Experiments are also underway examining nonpharmacological treatment options for treating animals infected with NiV. With high-level supportive care, such as found in a hospital intensive care unit, most patients are able to survive the respiratory component of NiV, but the meningoencephalitic component often leads to death with many survivors having long-term neurological sequelae. The biosafety level 4 laboratory at the United States National Institute of Allergy and Infectious Diseases Integrated Research Facility now has the capacity to handle nonhuman primates in a setting with advanced medical imaging and intensive medical care [Citation20], thus allowing for experiments examining means of decreasing morbidity and mortality in NiV infection using methods other than novel drugs. Alternatively, there is a new ferret model with a recombinant NiV mutant lacking both C and W protein expression that drastically decreases the respiratory component of NiV disease while still allowing for neurological disease which can lead to death or survival with long-term neurological sequelae, similar to human cases [Citation8]. This model will also allow for experiments in means of decreasing morbidity and mortality in NiV infection using similar alternative methods in laboratories not equipped with the advanced medical facilities of the Integrated Research Facility.
Conclusion
Research over the last two decades has provided insight into the mechanisms of pathogenesis and transmission of NiV. The next decade is likely to see advancement of this understanding, and, more importantly, practical applications of it in the form of vaccines for NiV entering human clinical trials, prevention of infection through modifying risk factors and in the development of therapeutics and techniques capable of treating infected patients to reduce morbidity and mortality.

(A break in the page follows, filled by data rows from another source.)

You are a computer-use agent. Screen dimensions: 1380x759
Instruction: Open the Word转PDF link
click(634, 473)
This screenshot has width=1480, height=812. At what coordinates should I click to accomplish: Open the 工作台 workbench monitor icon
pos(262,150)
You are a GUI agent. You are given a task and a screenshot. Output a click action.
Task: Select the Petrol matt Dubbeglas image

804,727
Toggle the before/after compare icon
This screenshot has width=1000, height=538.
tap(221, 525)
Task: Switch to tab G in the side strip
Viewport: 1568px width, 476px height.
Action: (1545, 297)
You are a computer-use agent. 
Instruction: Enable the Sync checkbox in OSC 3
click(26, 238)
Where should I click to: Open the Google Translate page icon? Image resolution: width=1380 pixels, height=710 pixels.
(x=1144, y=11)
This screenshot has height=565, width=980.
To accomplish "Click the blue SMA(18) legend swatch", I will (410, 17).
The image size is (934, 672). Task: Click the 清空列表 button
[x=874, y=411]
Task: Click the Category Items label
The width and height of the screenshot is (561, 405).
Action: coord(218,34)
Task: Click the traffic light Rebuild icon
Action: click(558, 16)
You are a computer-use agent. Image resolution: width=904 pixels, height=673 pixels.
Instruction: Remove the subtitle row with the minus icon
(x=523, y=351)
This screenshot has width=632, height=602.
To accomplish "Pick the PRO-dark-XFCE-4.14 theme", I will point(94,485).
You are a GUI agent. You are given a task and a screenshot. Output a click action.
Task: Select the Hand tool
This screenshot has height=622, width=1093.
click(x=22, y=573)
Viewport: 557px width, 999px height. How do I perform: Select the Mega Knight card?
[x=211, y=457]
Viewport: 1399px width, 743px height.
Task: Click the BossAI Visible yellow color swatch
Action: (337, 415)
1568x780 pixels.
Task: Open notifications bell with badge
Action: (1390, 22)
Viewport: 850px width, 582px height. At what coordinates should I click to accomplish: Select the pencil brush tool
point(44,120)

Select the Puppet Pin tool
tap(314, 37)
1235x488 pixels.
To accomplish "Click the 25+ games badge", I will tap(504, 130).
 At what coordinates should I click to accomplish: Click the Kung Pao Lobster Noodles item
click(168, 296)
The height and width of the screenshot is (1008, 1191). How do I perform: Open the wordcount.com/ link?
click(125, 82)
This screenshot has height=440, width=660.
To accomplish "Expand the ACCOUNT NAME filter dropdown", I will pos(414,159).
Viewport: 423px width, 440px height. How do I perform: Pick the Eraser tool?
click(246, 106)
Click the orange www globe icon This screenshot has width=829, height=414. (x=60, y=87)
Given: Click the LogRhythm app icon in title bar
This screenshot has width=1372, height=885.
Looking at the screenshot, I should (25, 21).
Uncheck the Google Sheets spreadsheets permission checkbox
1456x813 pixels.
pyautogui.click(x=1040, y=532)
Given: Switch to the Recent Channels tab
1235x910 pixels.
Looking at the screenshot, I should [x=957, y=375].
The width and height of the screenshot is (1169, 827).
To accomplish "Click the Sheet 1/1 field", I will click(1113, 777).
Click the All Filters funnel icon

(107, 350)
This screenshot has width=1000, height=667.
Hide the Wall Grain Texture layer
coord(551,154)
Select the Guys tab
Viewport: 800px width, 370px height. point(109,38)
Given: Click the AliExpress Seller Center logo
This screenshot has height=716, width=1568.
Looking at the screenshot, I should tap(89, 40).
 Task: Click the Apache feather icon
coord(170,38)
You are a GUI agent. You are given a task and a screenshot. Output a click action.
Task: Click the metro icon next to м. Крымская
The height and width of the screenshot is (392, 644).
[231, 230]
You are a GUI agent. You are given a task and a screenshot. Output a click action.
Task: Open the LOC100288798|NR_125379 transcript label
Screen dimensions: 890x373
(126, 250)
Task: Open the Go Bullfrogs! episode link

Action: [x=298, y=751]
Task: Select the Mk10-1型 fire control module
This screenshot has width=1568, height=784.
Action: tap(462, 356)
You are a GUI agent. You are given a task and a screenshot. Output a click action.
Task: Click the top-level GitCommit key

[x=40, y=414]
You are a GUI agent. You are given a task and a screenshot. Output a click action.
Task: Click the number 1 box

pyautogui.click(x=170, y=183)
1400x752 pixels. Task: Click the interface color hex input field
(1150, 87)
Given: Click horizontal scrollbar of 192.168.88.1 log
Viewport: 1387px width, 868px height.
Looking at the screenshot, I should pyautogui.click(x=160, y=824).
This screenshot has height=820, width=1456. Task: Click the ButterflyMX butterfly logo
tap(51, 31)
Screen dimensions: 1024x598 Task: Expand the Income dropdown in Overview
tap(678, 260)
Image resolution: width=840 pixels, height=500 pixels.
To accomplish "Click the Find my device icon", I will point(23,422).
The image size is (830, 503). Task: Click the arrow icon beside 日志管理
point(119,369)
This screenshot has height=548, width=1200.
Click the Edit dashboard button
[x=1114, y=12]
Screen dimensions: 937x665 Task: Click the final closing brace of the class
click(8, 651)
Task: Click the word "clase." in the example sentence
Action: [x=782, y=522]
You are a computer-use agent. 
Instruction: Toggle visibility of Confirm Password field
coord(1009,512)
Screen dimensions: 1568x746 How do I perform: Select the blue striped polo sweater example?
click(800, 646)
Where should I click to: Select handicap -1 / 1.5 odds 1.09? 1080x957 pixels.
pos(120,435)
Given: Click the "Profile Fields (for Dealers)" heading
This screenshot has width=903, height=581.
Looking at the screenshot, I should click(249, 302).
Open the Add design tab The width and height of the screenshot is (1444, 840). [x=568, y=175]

Financial & competing interests disclosure
The author has no relevant affiliations or financial involvement with any organization or entity with a financial interest in or financial conflict with the subject matter or materials discussed in the manuscript. This includes employment, consultancies, honoraria, stock ownership or options, expert testimony, grants or patents received or pending, or royalties.
No writing assistance was utilized in the production of this manuscript.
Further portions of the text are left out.